L'ex calciatore Vincenzo Iaquinta, attaccante di Udinese e Juventus e campione del mondo con l'Italia nel 2006, è stato condannato a due anni nell'ambito del processo Aemilia in corso a Bologna. Si tratta del più grande procedimento penale di sempre contro presunti esponenti e favoreggiatori della 'ndrangheta in nord Italia. Per lui erano stati chiesti 6 anni di reclusione per l'accuse di possedimento di armi con l'aggravante mafiosa, la parte più grave dell'accusa relativa all'aggravante è comunque caduta. Condannato a 19 anni, invece, Giuseppe Iaquinta, padre del calciatore ed imprenditore.

La sentenza: 125 condanne e 19 assoluzioni

Sono 125 le condanne emesse dai giudici bolognesi, 19 le assoluzioni e quattro le prescrizioni per i 148 imputati. Il processo ha posto in luce l'esistenza di una 'ndrina attiva da diversi anni in Emilia Romagna ed in Lombardia, nel mantovano. Il centro decisionale sarebbe stato a Reggio Emilia, definito al pari di un'emanazione diretta della cosca Grande Aracri di Cutro, comunque indipendente da quest'ultima.

Le motivazioni della condanna

Vincenzo Iaquinta era stato trovato in possesso di armi da fuoco: nel dettaglio, una pistola Kalt-tec 7,65 Browning con relativo munizionamento (126 proiettili) ed un revolver Smith&Wesson calibro 357 magnum. Tutte comunque denunciate dallo stesso ex calciatore che aveva sostenuto di custodirle a Reggiolo, nella sua abitazione.

La motivazione della condanna sarebbe scaturita dalla cessione di armi al padre: a Giuseppe Iaquinta nel 2012 era stato notificato un provvedimento della locale prefettura che gli proibiva il possesso di armi a causa delle sue frequentazioni. Secondo gli inquirenti, infatti, l'imprenditore era amico di presunti affiliati alla 'ndrangheta.

L'intera vicenda è poi diventata parte del processo Aemilia, incardinato a gennaio del 2015 a seguito di un'operazione che aveva visto scattare le manette per 160 persone in buona parte del nord Italia, ma anche in Calabria e Sicilia. L'operazione della Direzione Investigativa Antimafia mise nel mirino le infiltrazioni della criminalità organizzata in Emilia negli ambiti economico e politico.

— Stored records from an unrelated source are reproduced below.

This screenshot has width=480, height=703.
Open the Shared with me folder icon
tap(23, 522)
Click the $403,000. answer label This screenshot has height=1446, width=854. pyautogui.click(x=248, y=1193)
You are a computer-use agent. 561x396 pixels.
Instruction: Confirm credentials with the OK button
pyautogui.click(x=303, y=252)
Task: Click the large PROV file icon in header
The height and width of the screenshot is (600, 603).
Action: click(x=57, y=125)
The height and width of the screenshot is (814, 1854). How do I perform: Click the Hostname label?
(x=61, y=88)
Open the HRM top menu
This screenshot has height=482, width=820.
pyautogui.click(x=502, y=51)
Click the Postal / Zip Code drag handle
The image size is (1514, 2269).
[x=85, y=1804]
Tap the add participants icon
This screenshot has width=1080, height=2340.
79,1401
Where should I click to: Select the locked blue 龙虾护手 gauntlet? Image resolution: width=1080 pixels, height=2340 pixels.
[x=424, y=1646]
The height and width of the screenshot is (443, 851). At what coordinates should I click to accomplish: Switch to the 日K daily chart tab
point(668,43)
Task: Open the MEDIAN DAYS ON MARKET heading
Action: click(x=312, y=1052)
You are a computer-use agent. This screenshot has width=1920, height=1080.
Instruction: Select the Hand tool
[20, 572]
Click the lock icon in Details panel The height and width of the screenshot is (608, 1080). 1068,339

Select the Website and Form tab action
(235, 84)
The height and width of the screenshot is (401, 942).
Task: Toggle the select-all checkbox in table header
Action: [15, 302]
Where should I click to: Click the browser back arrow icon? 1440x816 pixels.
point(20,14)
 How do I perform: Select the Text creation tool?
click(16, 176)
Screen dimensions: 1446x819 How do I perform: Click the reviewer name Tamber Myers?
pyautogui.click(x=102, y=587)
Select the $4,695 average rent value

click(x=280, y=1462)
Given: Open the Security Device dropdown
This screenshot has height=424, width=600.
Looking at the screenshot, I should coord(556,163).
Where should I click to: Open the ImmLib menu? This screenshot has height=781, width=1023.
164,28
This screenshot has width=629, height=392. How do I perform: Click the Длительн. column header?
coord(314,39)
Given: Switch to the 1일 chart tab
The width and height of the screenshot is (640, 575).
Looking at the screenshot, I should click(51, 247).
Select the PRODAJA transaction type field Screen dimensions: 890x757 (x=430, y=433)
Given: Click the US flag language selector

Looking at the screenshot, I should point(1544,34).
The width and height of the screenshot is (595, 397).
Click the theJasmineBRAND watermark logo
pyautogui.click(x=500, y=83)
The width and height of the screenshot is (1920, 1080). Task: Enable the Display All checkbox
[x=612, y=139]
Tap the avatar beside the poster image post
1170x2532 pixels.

La rabbia dell'ex juventino

Vincenzo Iaquinta però non accetta questa sentenza di primo grado. "Nella nostra famiglia non sappiamo nemmeno cosa sia la 'ndrangheta - afferma l'ex attaccante della Juventus - ed ora mi hanno rovinato la vita solo perché sono calabrese e sono di Cutro. Sto soffrendo come un cane per la mia famiglia ed i miei bambini, noi non abbiamo fatto niente". Nel momento della lettura della sentenza, padre e figlio hanno urlato "ridicoli, è una vergogna", rivolti ai giudici.